Start of RECORDED DATA

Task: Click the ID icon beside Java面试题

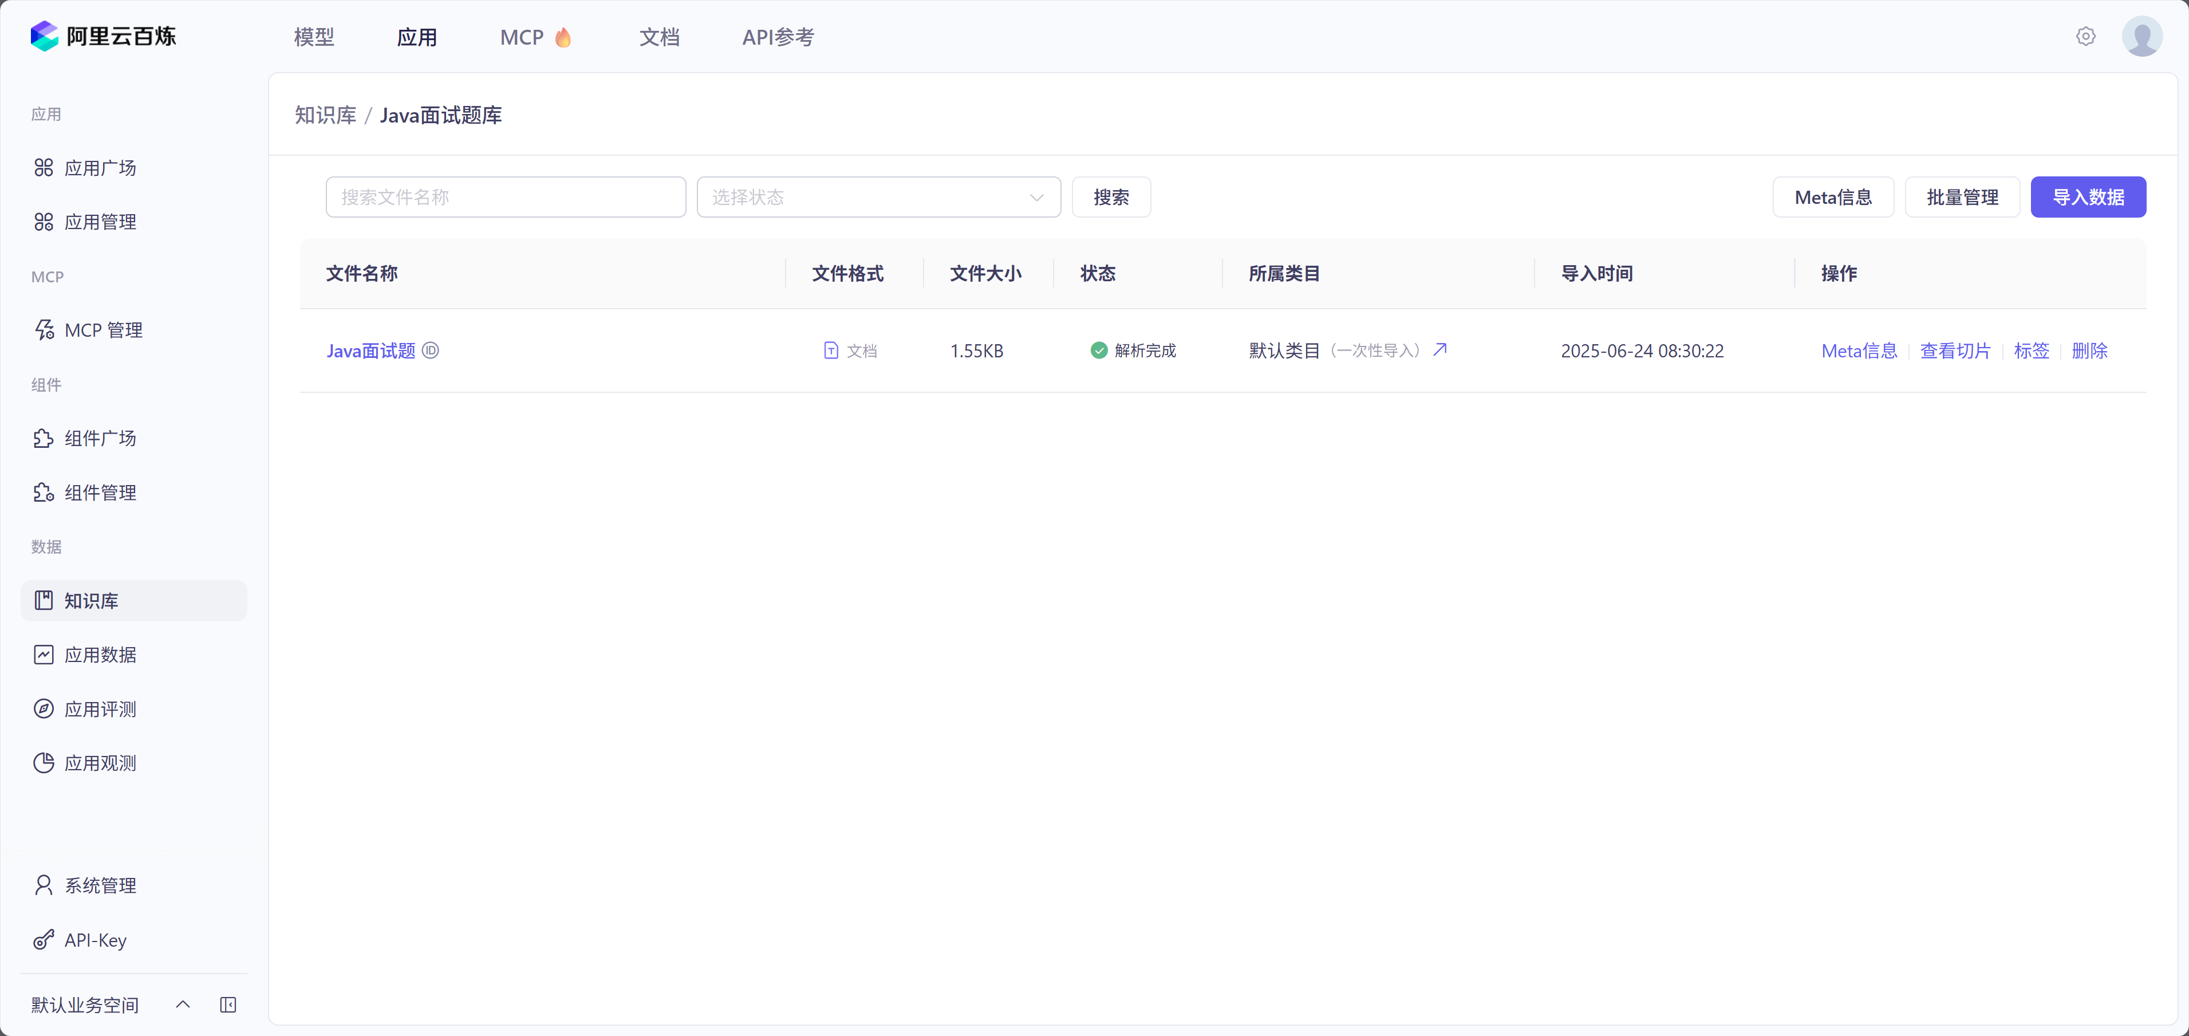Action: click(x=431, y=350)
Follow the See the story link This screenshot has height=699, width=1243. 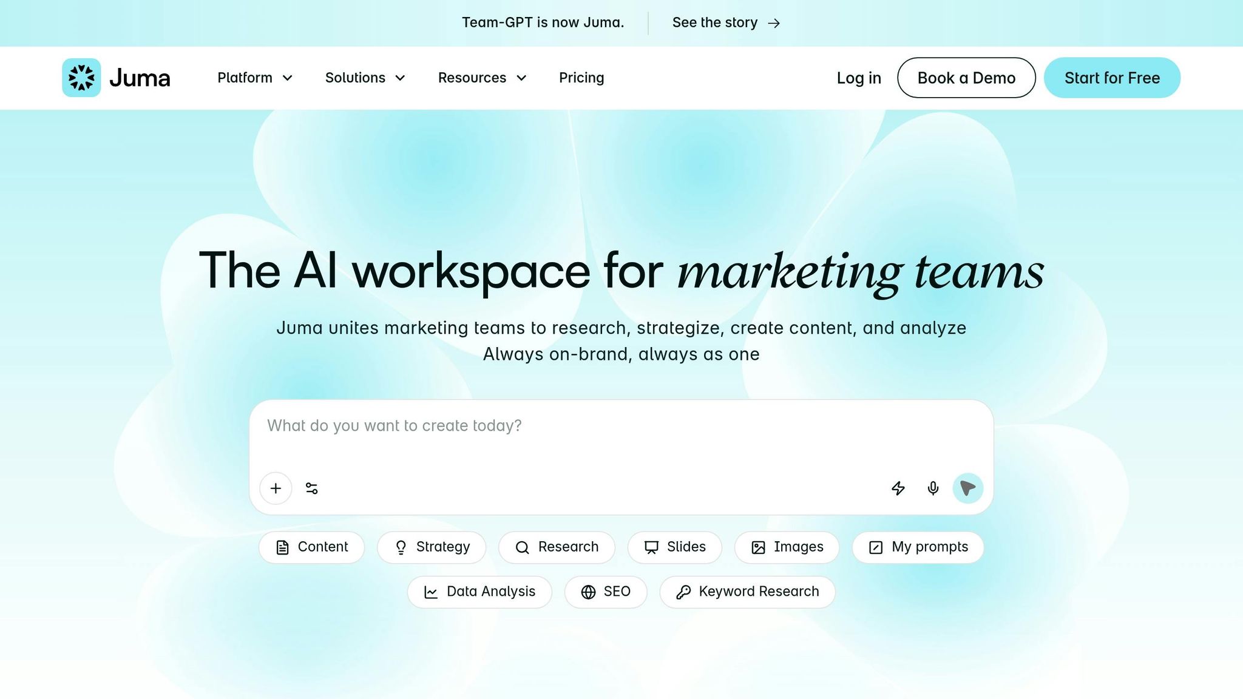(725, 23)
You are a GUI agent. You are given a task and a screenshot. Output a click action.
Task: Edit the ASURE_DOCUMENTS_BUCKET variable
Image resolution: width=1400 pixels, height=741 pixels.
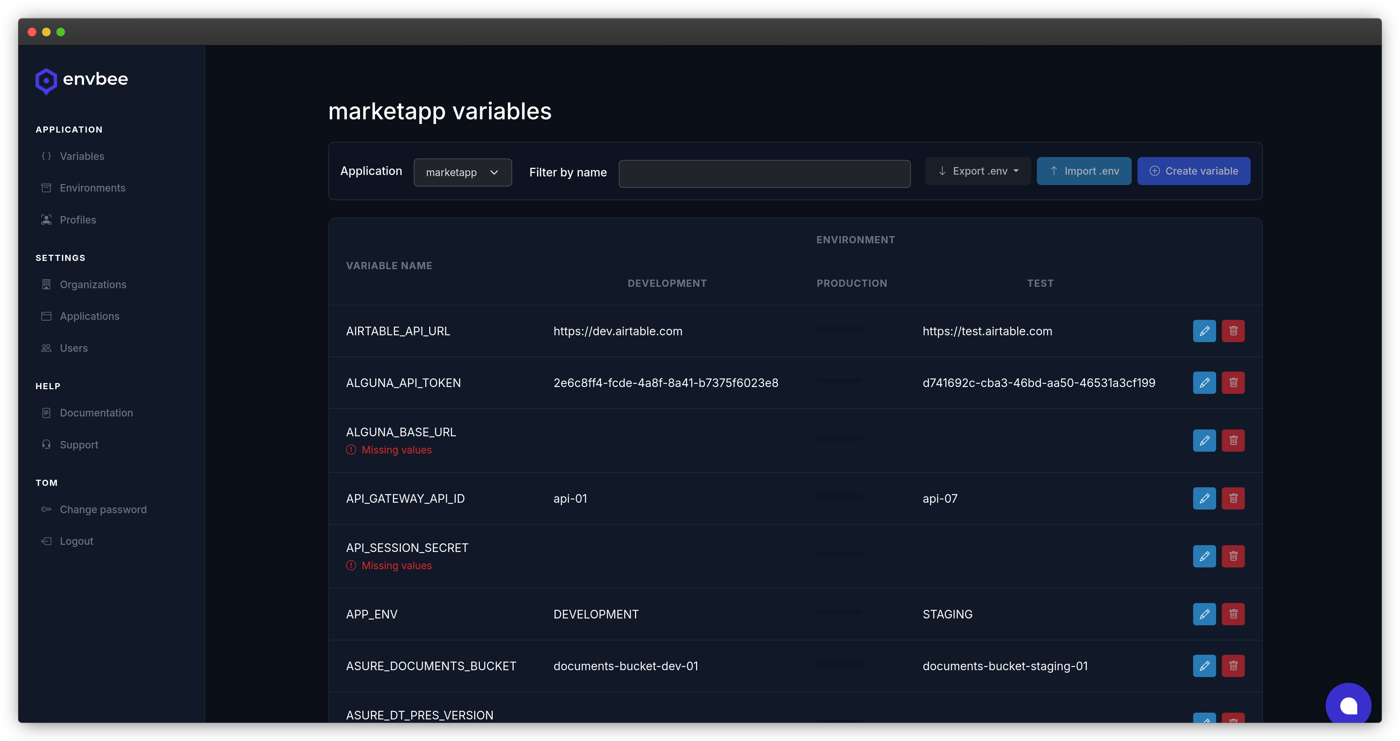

End of RECORDED DATA

The line that contains "Task: Edit the" begins the part to retype, and the last line of the records above ends it. Retype both and everything between, exactly, without the pictures.

RESULT FOR THIS EXERCISE
Task: Edit the ASURE_DOCUMENTS_BUCKET variable
Image resolution: width=1400 pixels, height=741 pixels.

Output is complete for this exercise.